** Opening RECORDS FOR PROCESSING block **
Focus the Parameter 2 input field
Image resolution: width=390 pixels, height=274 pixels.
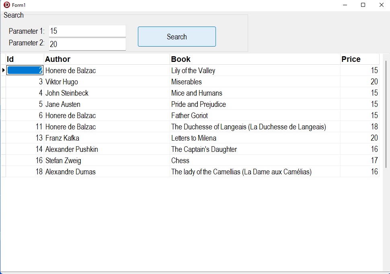pos(87,44)
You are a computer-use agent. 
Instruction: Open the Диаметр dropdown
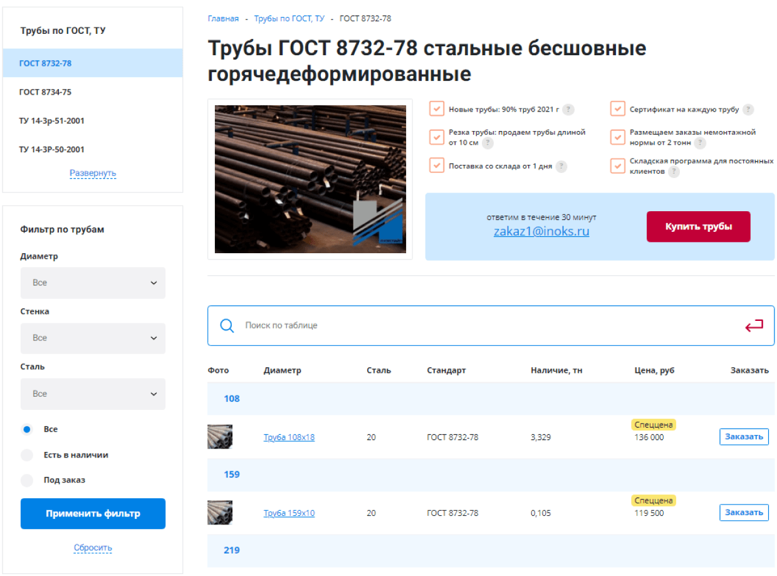tap(93, 283)
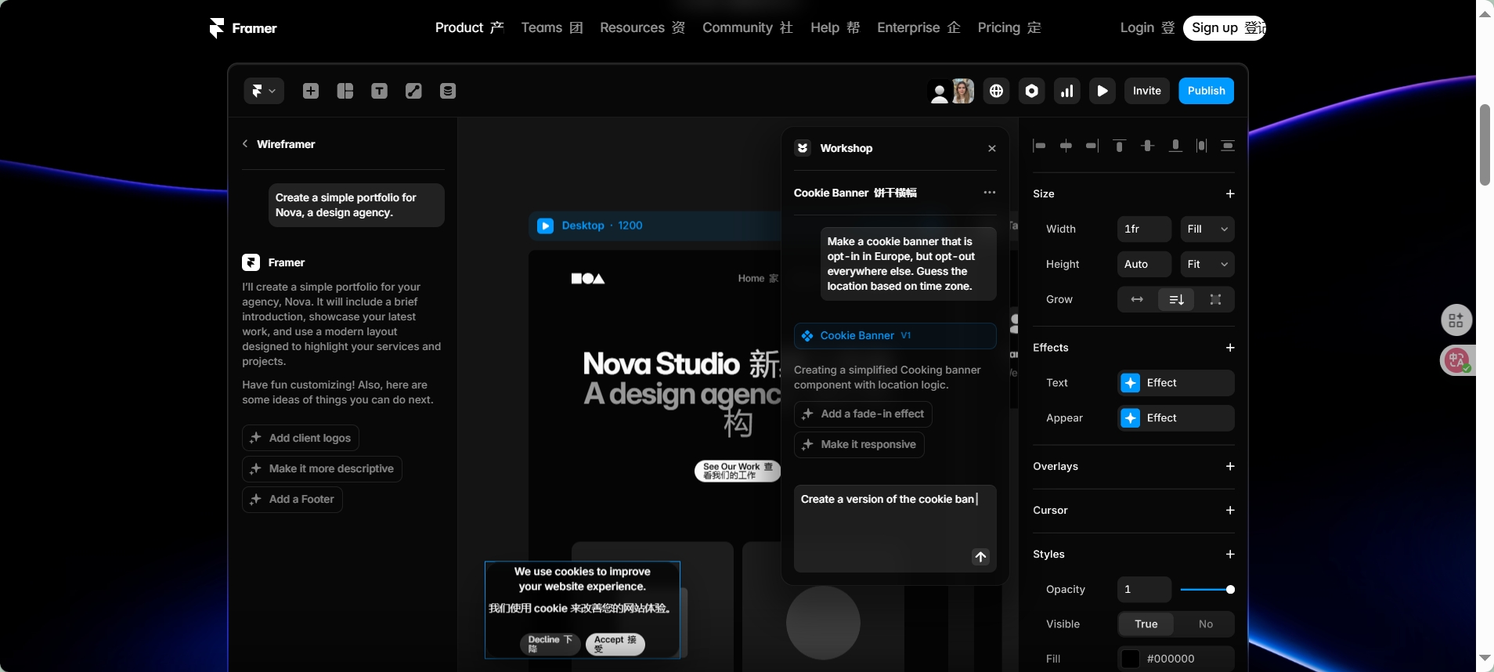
** Closing RECORDS FOR PROCESSING block **
### [ABOUT THIS EXERCISE]
From the line containing "You are a computer-use agent." through the last line of the data above, write out every line word for word, and nothing else. Do not include the pictures.

### [RESULT FOR THIS EXERCISE]
You are a computer-use agent. 
Instruction: Open the Диаметр dropdown
tap(93, 283)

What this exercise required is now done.